The two begin a fast friendship. Tommie is being raised by her uncaring mom (Pulsipher) and her mom’s even less-caring boyfriend (McNairy). Like David, Tommie is lonely and prone to depression. She needs guidance and David might just be the man to provide it. She agrees to go with him when he proposes a road trip to the cabin his late father once owned. As the two drive to Wyoming through landscapes both desolate and rural, the two will discover that love takes all sorts of forms – and not all of them are what we expect.

Just reading the summary of the plot makes me a little bit squeamish and I’m sure it does most of you as well. This is a bit of a spoiler alert but a necessary one – the movie never goes where you think it’s heading, but that creepiness factor is always there. Partridge, who wrote the screenplay based on the novel by Bonnie Nadzam, has a very thin line to straddle. David is a man who makes a lot of bad choices and there is some evidence that deep down he has a really good heart but holy crap! This is not a good idea and hopefully no 47-year-old men who see this will think this kind of behavior is okay.

Laurence has a difficult role to play and I’m not sure how old she is (IMDb doesn’t specify) but she handles this part with a maturity and self-awareness that is beyond the capability of most juvenile actors. She is never sexual although the situations that she is in have that undertone; she and Partridge dance around the obvious inappropriateness of the situation without crossing any lines, leading the audience to make their own decisions. Other critics have admired that about the movie.

And I can see their point. This is going to make audiences feel massively uncomfortable. We’re really treading in taboo waters here and there are those who are going to excoriate this movie because of it. No matter how you slice it, the relationship is an inappropriate one and even if you say “well, they clearly are good for each other” you have to wonder what a 47-year-old man gets out of a relationship with a child who is too young to be a Girl Scout. It just isn’t healthy.

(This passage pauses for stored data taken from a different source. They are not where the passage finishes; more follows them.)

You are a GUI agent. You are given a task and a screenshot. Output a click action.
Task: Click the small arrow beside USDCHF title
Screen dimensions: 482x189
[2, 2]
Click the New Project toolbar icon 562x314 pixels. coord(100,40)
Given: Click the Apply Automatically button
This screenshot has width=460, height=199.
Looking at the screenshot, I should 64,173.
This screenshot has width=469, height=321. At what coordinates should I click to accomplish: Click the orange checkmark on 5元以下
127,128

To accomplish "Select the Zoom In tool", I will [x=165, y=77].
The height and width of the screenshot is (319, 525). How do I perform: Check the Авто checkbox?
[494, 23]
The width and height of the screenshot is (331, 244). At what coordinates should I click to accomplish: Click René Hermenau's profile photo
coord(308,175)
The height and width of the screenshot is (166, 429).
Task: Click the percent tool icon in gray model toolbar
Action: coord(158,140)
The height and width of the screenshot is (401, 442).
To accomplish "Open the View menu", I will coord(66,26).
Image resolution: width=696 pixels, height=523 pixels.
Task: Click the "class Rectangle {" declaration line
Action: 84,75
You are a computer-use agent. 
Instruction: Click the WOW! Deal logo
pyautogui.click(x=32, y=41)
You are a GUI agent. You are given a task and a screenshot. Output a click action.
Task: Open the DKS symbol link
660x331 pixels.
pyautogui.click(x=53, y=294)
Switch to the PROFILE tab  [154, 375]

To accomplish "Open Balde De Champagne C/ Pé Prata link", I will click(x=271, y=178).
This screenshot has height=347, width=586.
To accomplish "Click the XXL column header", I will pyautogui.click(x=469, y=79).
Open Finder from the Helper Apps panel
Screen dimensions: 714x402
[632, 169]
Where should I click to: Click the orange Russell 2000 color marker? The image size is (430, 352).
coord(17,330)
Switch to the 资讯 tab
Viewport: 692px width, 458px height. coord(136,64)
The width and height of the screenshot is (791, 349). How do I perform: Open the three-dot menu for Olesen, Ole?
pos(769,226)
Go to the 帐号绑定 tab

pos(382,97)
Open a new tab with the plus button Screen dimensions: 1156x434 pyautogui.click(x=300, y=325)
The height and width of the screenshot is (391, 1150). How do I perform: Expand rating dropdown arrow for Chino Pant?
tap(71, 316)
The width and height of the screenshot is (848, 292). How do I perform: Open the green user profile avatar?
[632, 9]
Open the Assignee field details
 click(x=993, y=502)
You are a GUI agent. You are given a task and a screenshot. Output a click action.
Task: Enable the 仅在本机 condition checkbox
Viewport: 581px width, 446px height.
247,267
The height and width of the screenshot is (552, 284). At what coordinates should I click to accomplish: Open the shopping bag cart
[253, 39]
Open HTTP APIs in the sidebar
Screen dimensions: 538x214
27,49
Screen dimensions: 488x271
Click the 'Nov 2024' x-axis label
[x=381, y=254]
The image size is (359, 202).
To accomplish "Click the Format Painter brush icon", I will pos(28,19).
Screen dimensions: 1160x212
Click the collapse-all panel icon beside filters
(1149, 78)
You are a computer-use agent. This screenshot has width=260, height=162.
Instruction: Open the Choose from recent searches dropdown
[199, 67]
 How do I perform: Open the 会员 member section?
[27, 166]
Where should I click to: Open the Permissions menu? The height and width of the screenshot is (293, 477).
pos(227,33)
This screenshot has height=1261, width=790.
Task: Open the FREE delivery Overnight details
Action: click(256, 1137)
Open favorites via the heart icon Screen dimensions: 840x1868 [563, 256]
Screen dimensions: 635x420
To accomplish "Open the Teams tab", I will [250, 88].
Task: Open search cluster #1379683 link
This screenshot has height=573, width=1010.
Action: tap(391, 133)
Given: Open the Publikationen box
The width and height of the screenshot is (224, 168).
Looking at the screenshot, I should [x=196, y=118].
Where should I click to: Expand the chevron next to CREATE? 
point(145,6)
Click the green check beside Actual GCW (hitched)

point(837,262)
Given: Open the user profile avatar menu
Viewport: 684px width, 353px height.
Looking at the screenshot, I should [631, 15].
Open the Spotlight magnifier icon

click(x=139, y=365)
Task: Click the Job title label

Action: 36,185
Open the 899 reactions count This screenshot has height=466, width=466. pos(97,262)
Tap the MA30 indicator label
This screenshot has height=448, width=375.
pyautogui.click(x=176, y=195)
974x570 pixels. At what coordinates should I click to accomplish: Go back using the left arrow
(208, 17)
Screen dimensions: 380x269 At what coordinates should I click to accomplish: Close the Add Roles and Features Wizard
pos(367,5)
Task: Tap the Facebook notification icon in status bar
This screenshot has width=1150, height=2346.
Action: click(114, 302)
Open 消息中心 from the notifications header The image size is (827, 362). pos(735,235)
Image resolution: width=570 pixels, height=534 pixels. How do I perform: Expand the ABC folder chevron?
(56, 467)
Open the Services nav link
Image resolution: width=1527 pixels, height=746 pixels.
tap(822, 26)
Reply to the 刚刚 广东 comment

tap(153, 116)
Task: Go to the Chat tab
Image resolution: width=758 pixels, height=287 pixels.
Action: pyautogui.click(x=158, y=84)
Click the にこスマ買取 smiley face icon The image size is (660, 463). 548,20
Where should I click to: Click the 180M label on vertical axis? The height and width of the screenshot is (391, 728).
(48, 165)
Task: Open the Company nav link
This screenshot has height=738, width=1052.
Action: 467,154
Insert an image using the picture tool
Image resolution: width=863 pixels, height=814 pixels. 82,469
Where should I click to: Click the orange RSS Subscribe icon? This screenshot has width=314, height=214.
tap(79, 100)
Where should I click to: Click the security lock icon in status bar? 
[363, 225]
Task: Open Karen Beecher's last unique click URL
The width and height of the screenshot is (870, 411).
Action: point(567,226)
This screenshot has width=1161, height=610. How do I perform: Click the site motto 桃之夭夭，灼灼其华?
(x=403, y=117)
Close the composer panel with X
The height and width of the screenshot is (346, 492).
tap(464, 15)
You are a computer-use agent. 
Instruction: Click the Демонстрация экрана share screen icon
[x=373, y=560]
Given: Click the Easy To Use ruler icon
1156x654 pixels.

Wexler is also outstanding in a tiny role that she makes the most of. McNairy and Pulsipher have even briefer roles in thankless parts but they both get the job done nicely. The cinematography is terrific and the score works nicely. The one drawback here is that some people are going to have a problem with the situation, a BIG problem. You’re going to have to decide for yourself how willing you are to endure a film that depicts a situation that is not only likely to make the viewer feel uncomfortable but might make them feel downright hostile…or even squeamish.

REASONS TO GO: Laurence delivers a surprisingly mature performance.
REASONS TO STAY: A very creepy situation that only gets creepier as the movie goes along.
FAMILY VALUES: Some adult situations and thematic material as well as adult language; there is nothing overtly sexual but there is certainly an underlying tone.
TRIVIAL PURSUIT: The film debuted at South by Southwest 2015.
CRITICAL MASS: As of 1/25/16: Rotten Tomatoes: 83% positive reviews. Metacritic: 62/100.
COMPARISON SHOPPING: Lolita
BEYOND THE THEATER: Amazon
FINAL RATING: 6/10
NEXT: Oscar Gold begins!

The Hateful Eight


A blizzard can be hateful.

A blizzard can be hateful.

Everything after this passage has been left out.